## [REQUIREMENT]
Copy the data word for word, starting at the line containing "This screenshot has width=885, height=676." and ending at the line containing "click(828, 100)", with both of those lines included. Omit the pictures from your copy.

## [RECORD EXCERPTS]
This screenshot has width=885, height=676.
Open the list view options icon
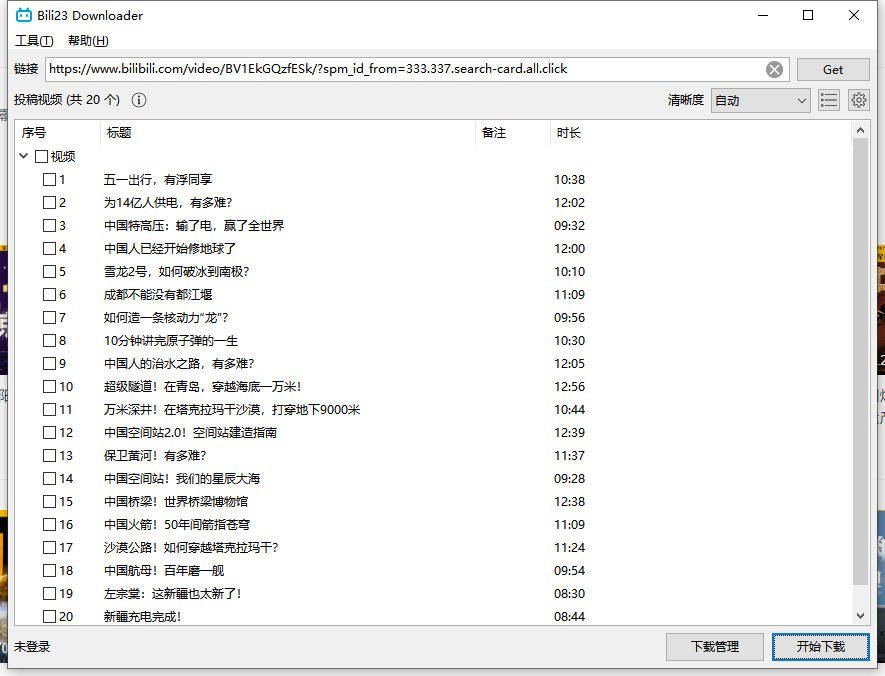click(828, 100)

--

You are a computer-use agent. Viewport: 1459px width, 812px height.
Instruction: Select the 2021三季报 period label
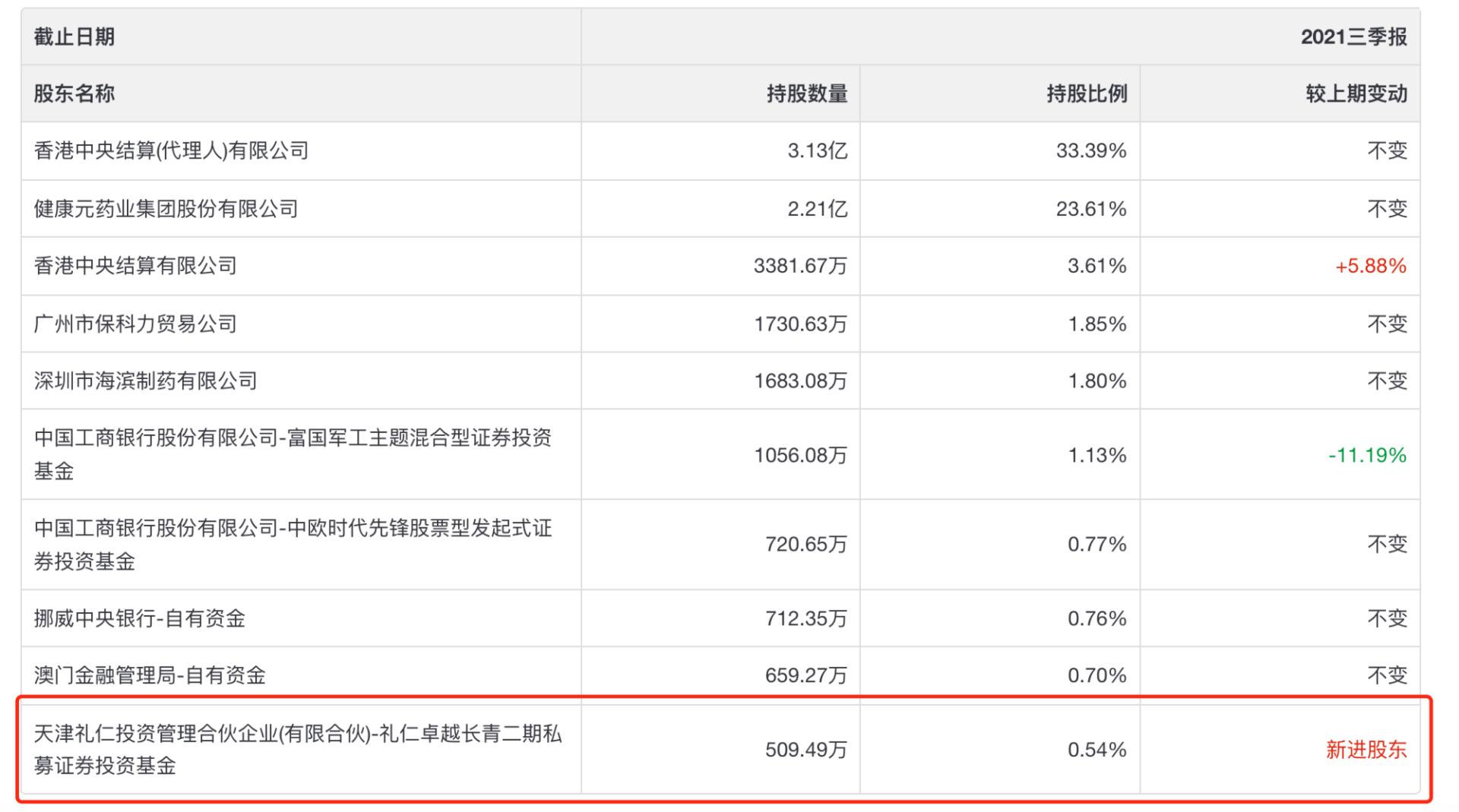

* * *

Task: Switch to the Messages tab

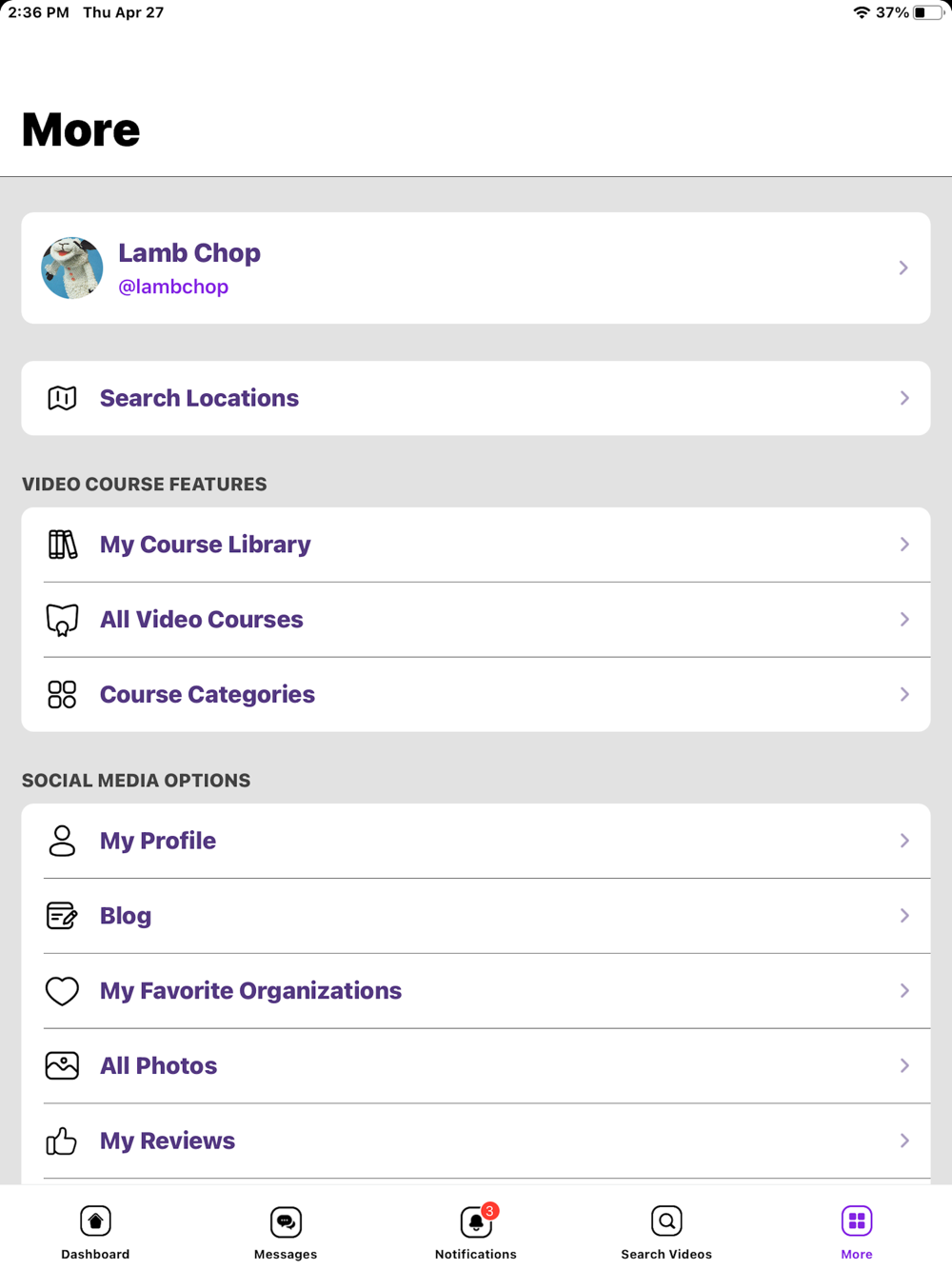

## [WRITTEN SOLUTION]
This screenshot has width=885, height=676.
Open the list view options icon
click(828, 100)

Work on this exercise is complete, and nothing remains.